##  High Performance ML Algorithms (HPMLA).

## Instructions

### Install Dependencies and Create Configuration file.
Follow [instructions](https://github.com/Azure/BatchAI/tree/master/recipes) to install all dependencies and create configuration file.
Use `utilities.py` and `configuration.json.template` from [here](https://github.com/Azure/BatchAI/tree/master/recipes). Fill the values in `configuration.json` using the template and the instructions link.
Make sure `utilities.py` is in the current directory or `PYTHONPATH` of the running jupyter notebook. 
Make sure `configuration.json` that you create is in the current directory or give the full path of `configuration.json` in the cell below.

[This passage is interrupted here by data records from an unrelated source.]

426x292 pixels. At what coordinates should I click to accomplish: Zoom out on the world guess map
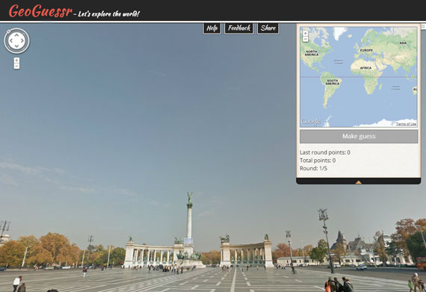click(x=306, y=39)
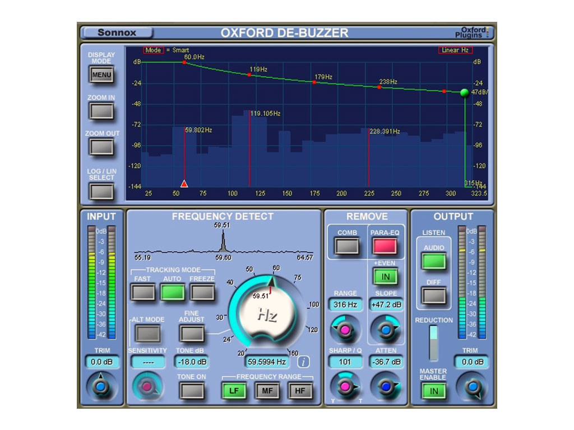The height and width of the screenshot is (430, 574).
Task: Click the Input trim knob
Action: click(x=101, y=386)
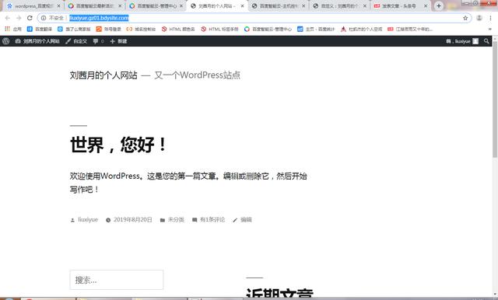This screenshot has height=300, width=498.
Task: Show site info next to 不安全
Action: coord(44,18)
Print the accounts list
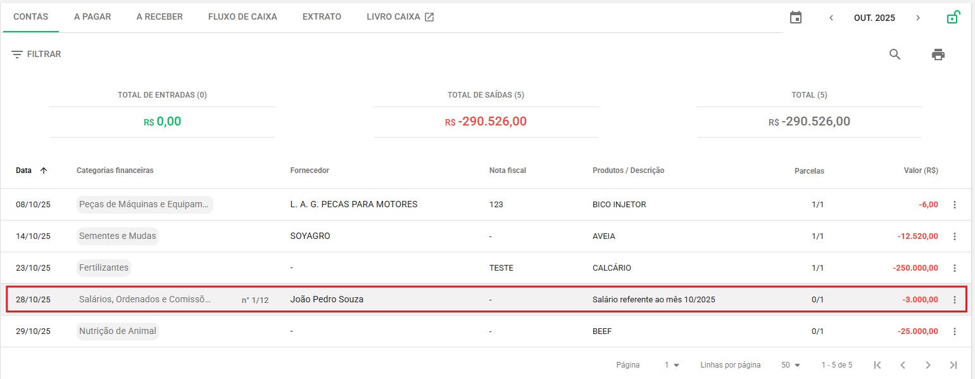The width and height of the screenshot is (975, 379). tap(938, 55)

### Read Configuration and Create Batch AI client

In [None]:
from __future__ import print_function

from datetime import datetime
import sys

from azure.storage.file import FileService
from azure.storage.blob import BlockBlobService
import azure.mgmt.batchai.models as models

sys.path.append('../../')
import utilities as utils

from azure.storage.file import FileService
cfg = utils.config.Configuration('configuration.json')
client = utils.config.create_batchai_client(cfg)
nodeCount = 3
threadPerNode = 1
datasetblobpath = 'criteo-libsvm-uniform'
datasetsharepath = 'criteo-libsvm-uniform-share'


Create Batch AI workspace if not exists:

In [None]:
_ = client.workspaces.create(cfg.resource_group, cfg.workspace, cfg.location).result()

### Create File Share

For this example we will create a new file share to use for output data.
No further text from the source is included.